Collected data:
++++++++++++++++++++

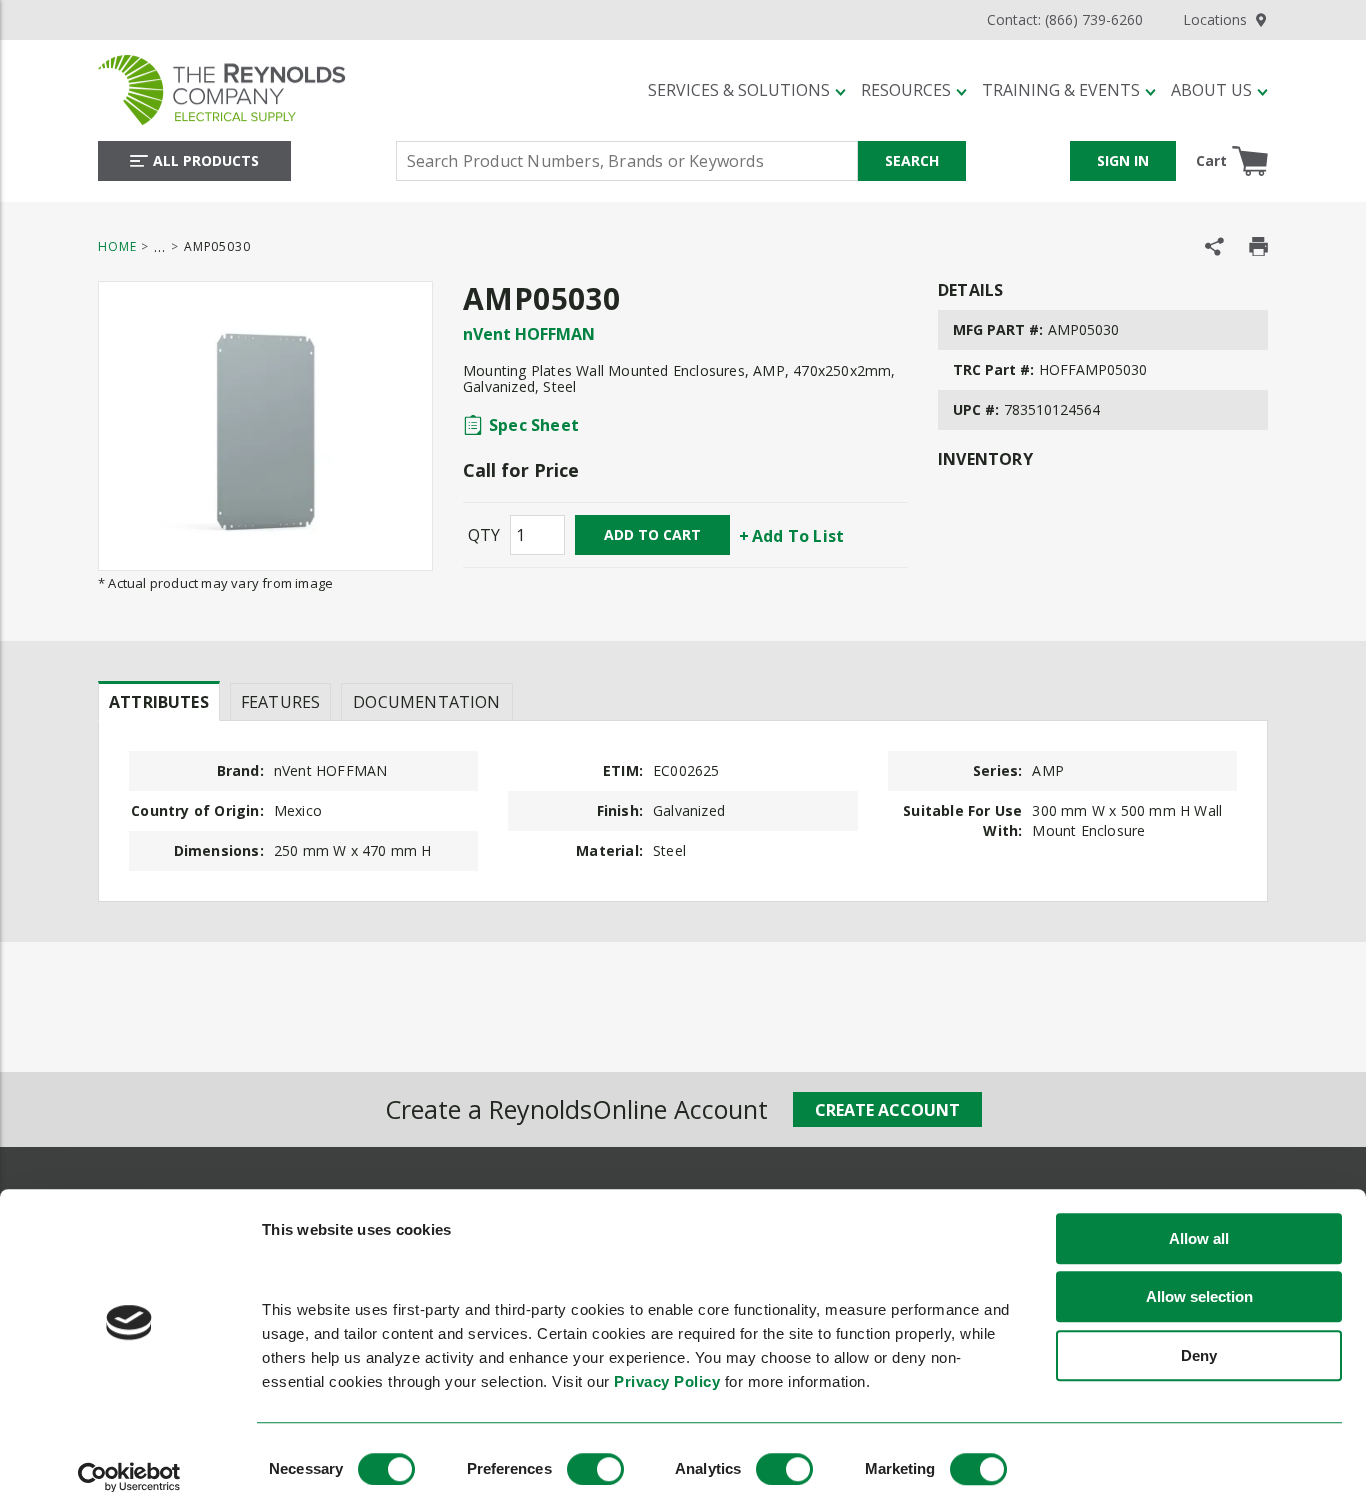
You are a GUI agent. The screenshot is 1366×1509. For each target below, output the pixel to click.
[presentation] (159, 701)
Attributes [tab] (159, 702)
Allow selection (1199, 1297)
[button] (747, 90)
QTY (484, 535)
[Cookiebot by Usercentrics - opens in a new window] (129, 1477)
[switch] (595, 1469)
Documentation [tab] (426, 702)
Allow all (1199, 1238)
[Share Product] (1214, 246)
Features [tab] (280, 702)
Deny (1199, 1355)
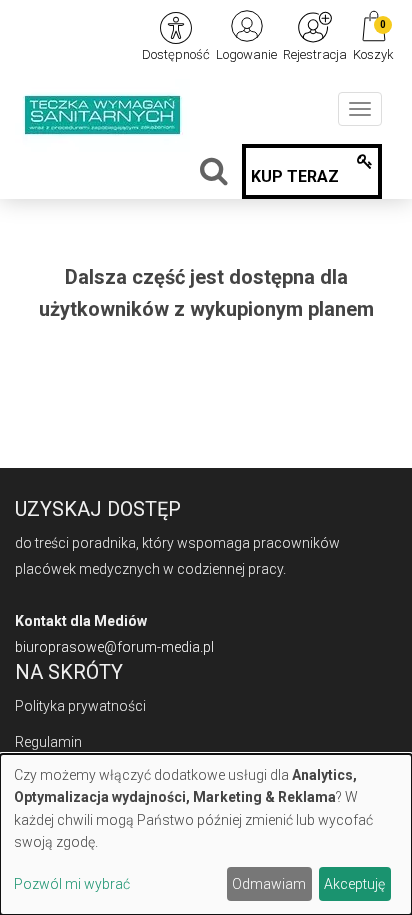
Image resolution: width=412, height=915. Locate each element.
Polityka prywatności (80, 706)
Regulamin (48, 742)
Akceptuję (354, 884)
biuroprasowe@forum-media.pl (114, 647)
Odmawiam (269, 884)
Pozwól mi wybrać (72, 884)
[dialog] (206, 834)
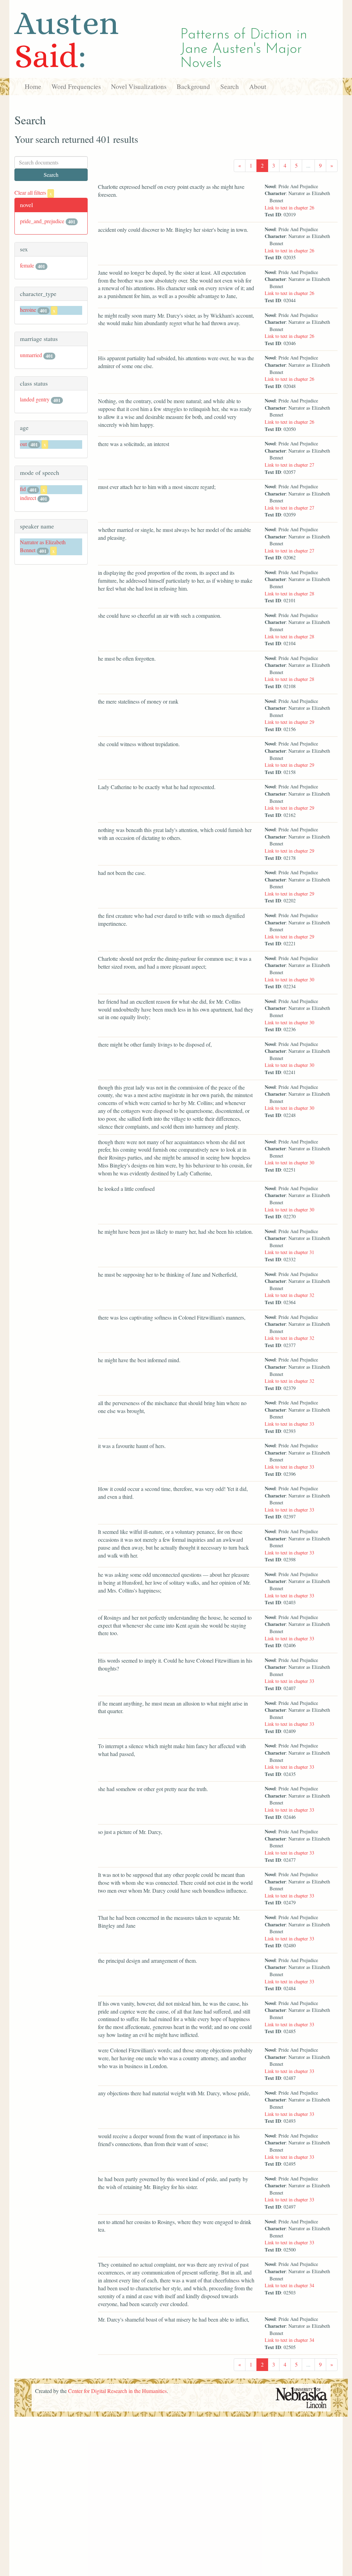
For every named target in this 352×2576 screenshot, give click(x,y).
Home (33, 86)
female (27, 265)
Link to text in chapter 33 (289, 1424)
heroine (28, 309)
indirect (28, 497)
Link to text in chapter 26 (289, 207)
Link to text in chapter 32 (289, 1295)
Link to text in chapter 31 (289, 1252)
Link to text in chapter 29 (289, 722)
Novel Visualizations (138, 86)
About (257, 86)
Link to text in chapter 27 (289, 464)
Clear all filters (33, 192)
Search (229, 86)
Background (193, 86)
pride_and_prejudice (42, 221)
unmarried (31, 354)
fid (23, 488)
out (23, 443)
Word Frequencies (76, 86)
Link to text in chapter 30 (289, 979)
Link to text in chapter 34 (289, 2285)
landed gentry (35, 399)
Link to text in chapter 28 (289, 593)
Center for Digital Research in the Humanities (117, 2390)
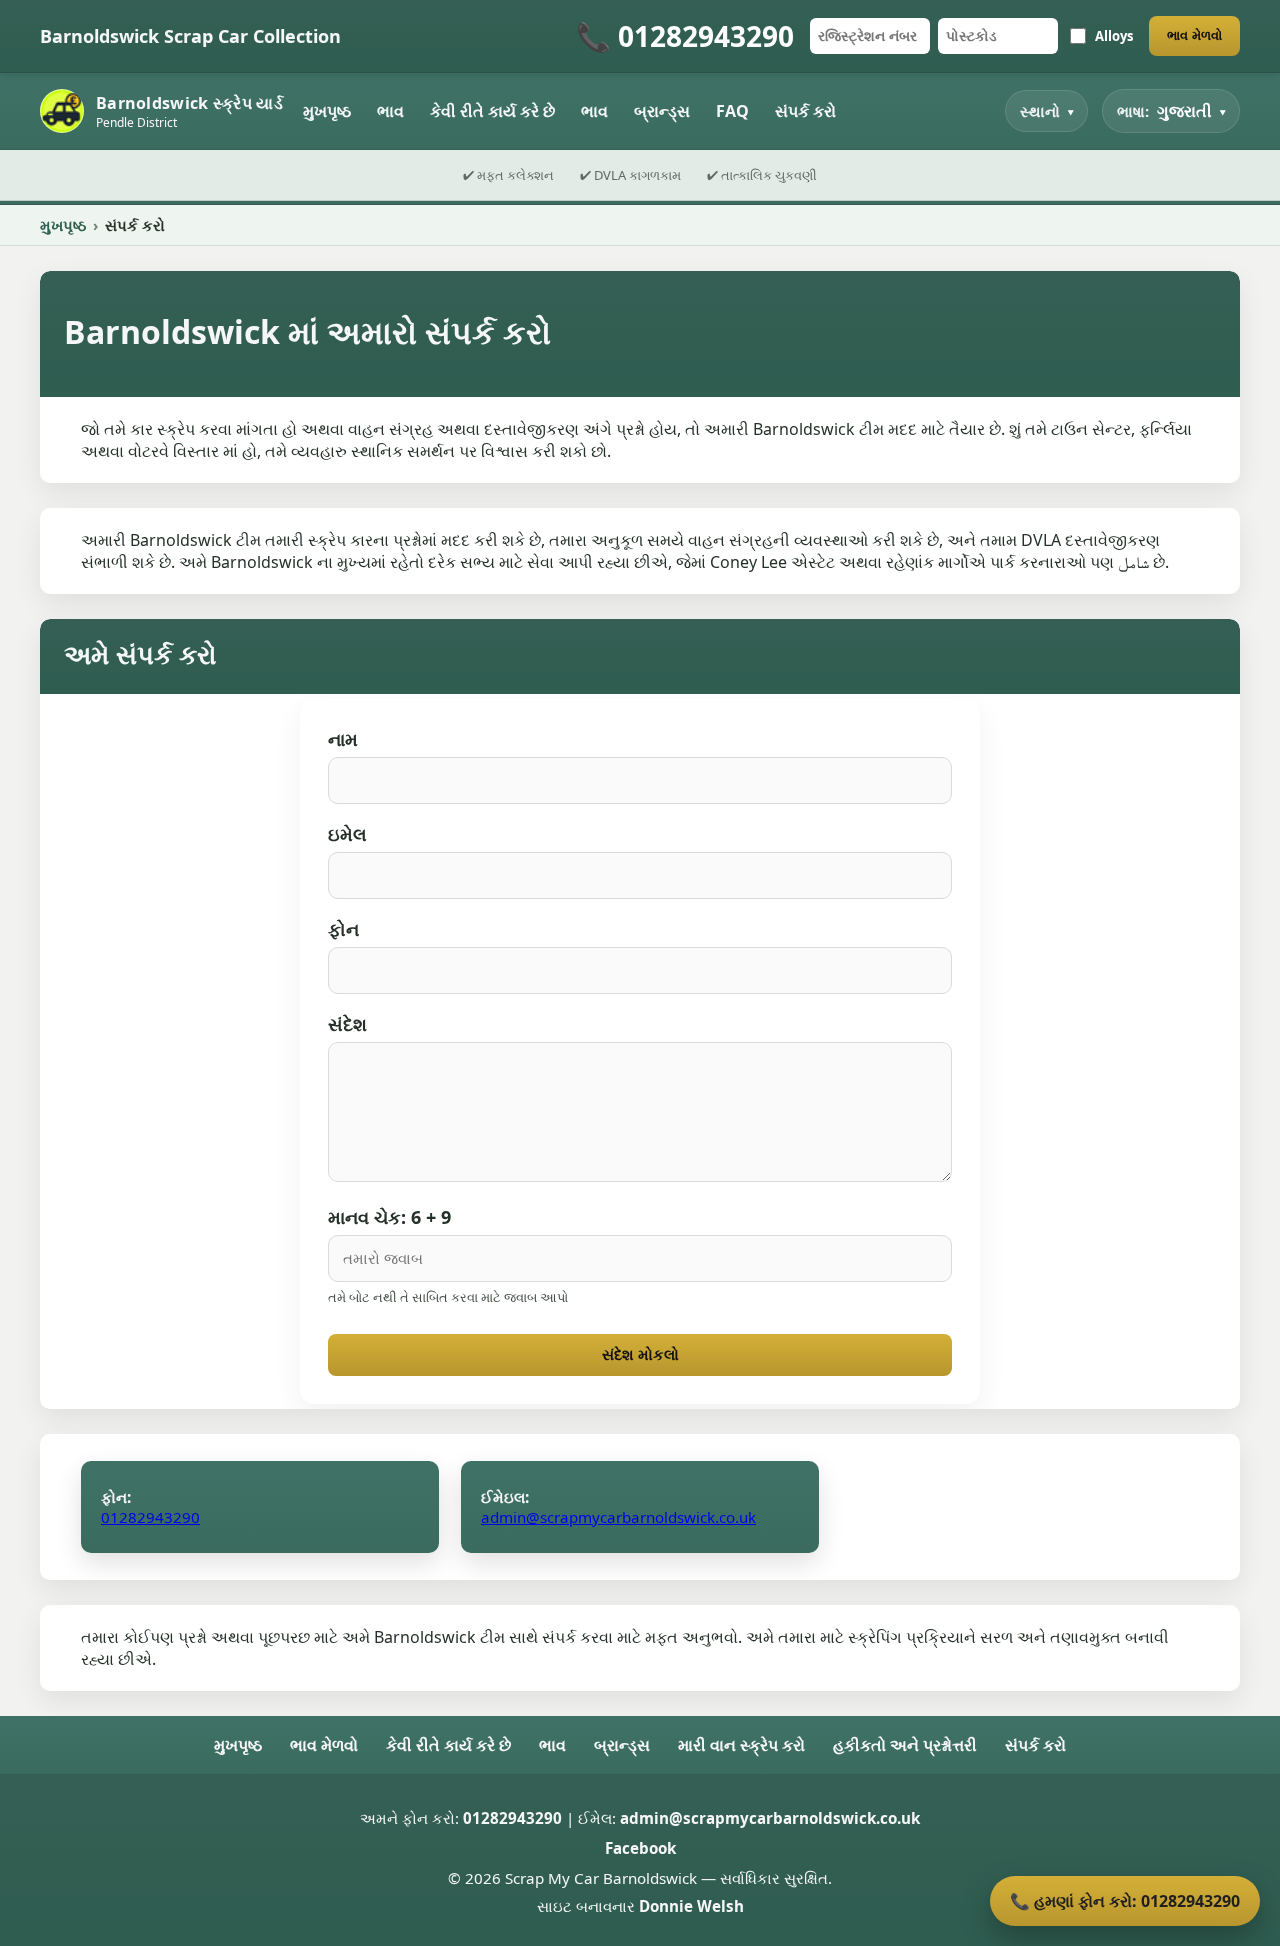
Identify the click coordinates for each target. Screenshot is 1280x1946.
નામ (343, 739)
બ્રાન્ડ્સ (662, 111)
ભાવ (390, 111)
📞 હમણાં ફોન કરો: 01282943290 (1125, 1901)
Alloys (1114, 36)
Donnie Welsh (691, 1906)
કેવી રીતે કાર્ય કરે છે (492, 111)
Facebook (640, 1848)
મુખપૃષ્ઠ (327, 111)
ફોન (343, 929)
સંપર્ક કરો (805, 111)
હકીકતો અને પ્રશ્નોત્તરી (905, 1745)
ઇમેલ (347, 834)
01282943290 (150, 1517)
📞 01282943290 (685, 36)
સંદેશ (347, 1024)
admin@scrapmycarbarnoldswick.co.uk (618, 1517)
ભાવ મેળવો (1194, 35)
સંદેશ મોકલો (640, 1354)
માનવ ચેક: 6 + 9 (389, 1217)
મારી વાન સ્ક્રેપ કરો (741, 1745)
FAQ (732, 111)
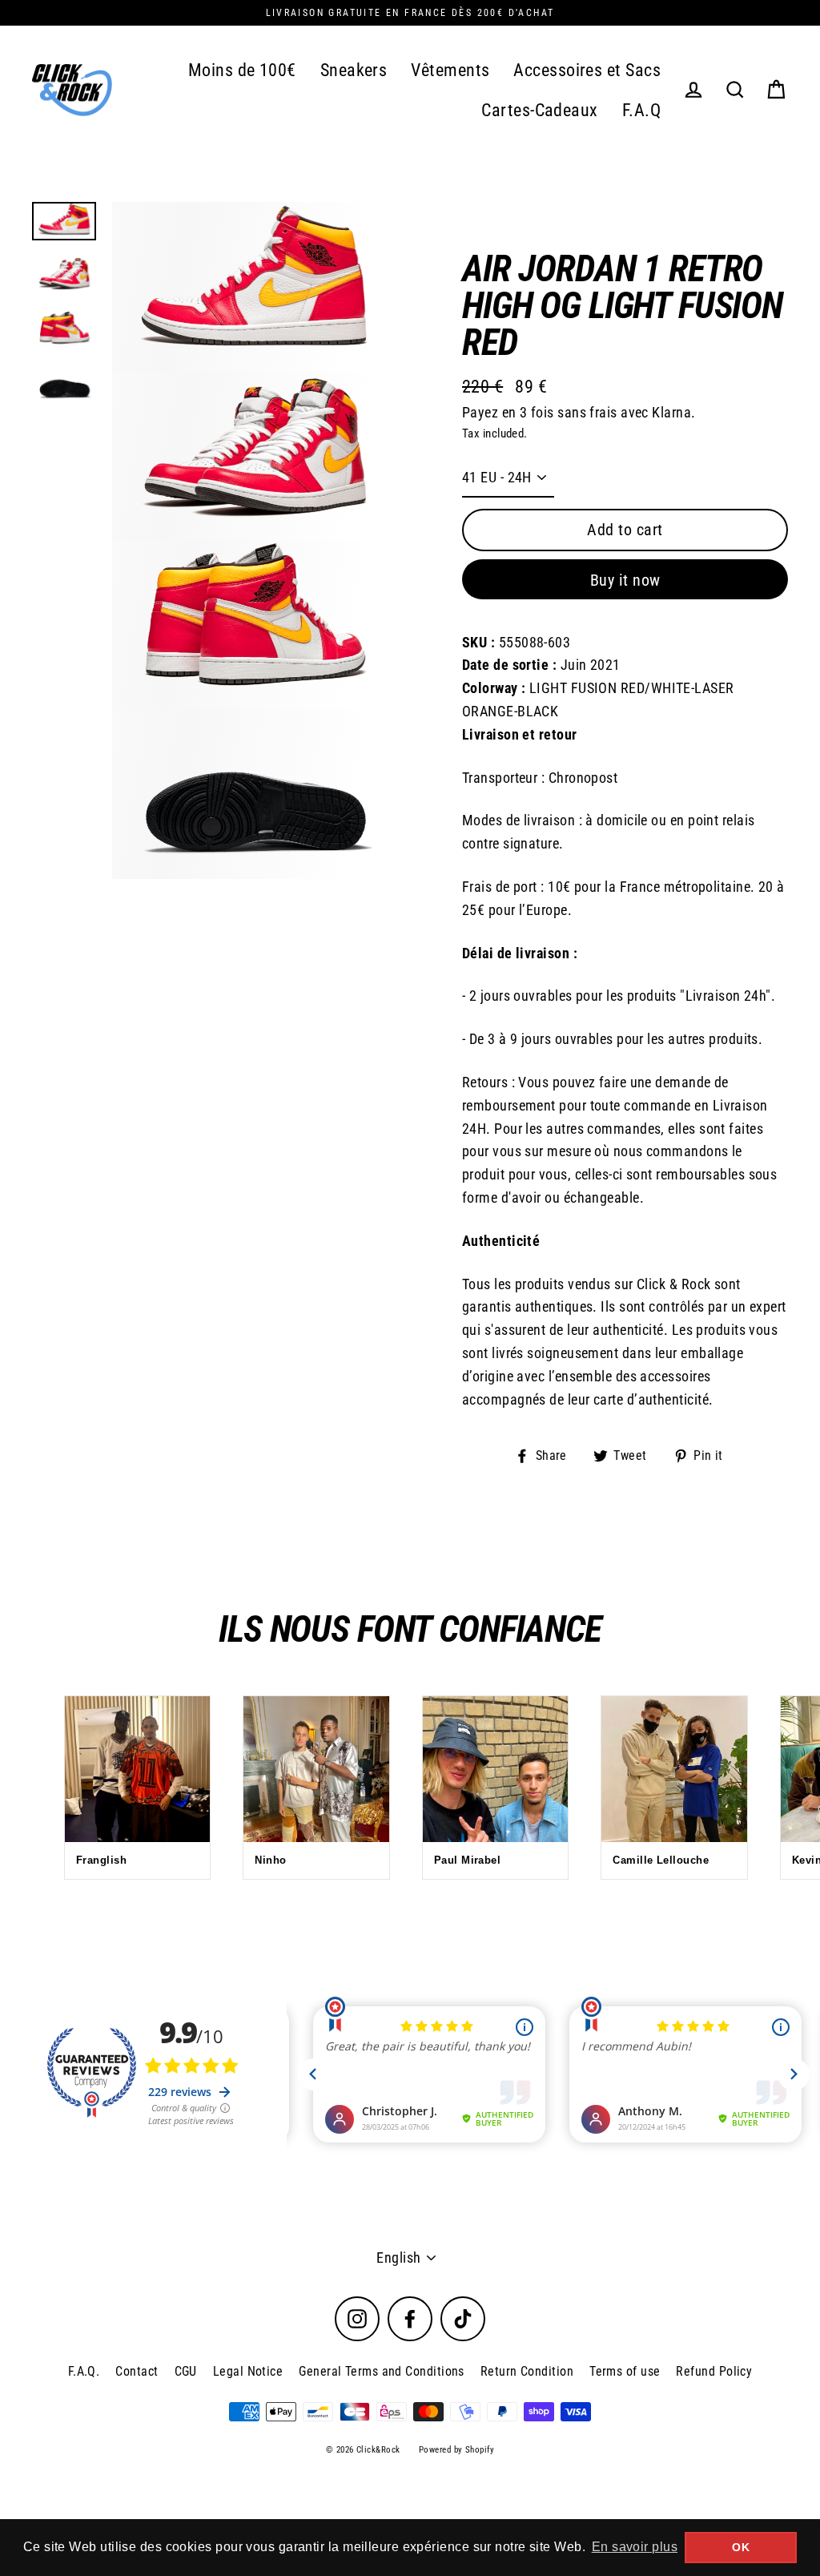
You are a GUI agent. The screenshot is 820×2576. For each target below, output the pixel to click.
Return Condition (526, 2371)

++++++++++++++++++++

### THE PROBLEM
Your answer must be an exact copy of the records, minus any pictures.

### RESPONSE TO THIS EXERCISE
You are a GUI agent. The screenshot is 1366×1509. For each target below, output the pixel to click.
[presentation] (159, 701)
Attributes [tab] (159, 702)
Allow selection (1199, 1297)
[button] (747, 90)
QTY (484, 535)
[Cookiebot by Usercentrics - opens in a new window] (129, 1477)
[switch] (595, 1469)
Documentation [tab] (426, 702)
Allow all (1199, 1238)
[Share Product] (1214, 246)
Features [tab] (280, 702)
Deny (1199, 1355)
Image resolution: width=412, height=915. Locate each element.
Polityka prywatności (80, 706)
Regulamin (48, 742)
Akceptuję (354, 884)
biuroprasowe@forum-media.pl (114, 647)
Odmawiam (269, 884)
Pozwól mi wybrać (72, 884)
[dialog] (206, 834)
For every named target in this 352×2576 screenshot, give click(x,y).
Home (33, 86)
female (27, 265)
Link to text in chapter 33 (289, 1424)
heroine (28, 309)
indirect (28, 497)
Link to text in chapter 26 (289, 207)
Link to text in chapter 32 (289, 1295)
Link to text in chapter 31 (289, 1252)
Link to text in chapter 29 (289, 722)
Novel Visualizations (138, 86)
About (257, 86)
Link to text in chapter 27 (289, 464)
Clear all filters (33, 192)
Search (229, 86)
Background (193, 86)
pride_and_prejudice (42, 221)
unmarried (31, 354)
fid (23, 488)
out (23, 443)
Word Frequencies (76, 86)
Link to text in chapter 30 (289, 979)
Link to text in chapter 34 (289, 2285)
landed gentry (35, 399)
Link to text in chapter 28 (289, 593)
Center for Digital Research in the Humanities (117, 2390)
Identify the click coordinates for each target. Screenshot is 1280x1946.
નામ (343, 739)
બ્રાન્ડ્સ (662, 111)
ભાવ (390, 111)
📞 હમણાં ફોન કરો: 01282943290 (1125, 1901)
Alloys (1114, 36)
Donnie Welsh (691, 1906)
કેવી રીતે કાર્ય કરે છે (492, 111)
Facebook (640, 1848)
મુખપૃષ્ઠ (327, 111)
ફોન (343, 929)
સંપર્ક કરો (805, 111)
હકીકતો અને પ્રશ્નોત્તરી (905, 1745)
ઇમેલ (347, 834)
01282943290 (150, 1517)
📞 01282943290 (685, 36)
સંદેશ (347, 1024)
admin@scrapmycarbarnoldswick.co.uk (618, 1517)
ભાવ મેળવો (1194, 35)
સંદેશ મોકલો (640, 1354)
માનવ ચેક: 6 + 9 (389, 1217)
મારી વાન સ્ક્રેપ કરો (741, 1745)
FAQ (732, 111)
You are a GUI agent. The screenshot is 820×2576. For each target below, output the pixel to click.
Return Condition (526, 2371)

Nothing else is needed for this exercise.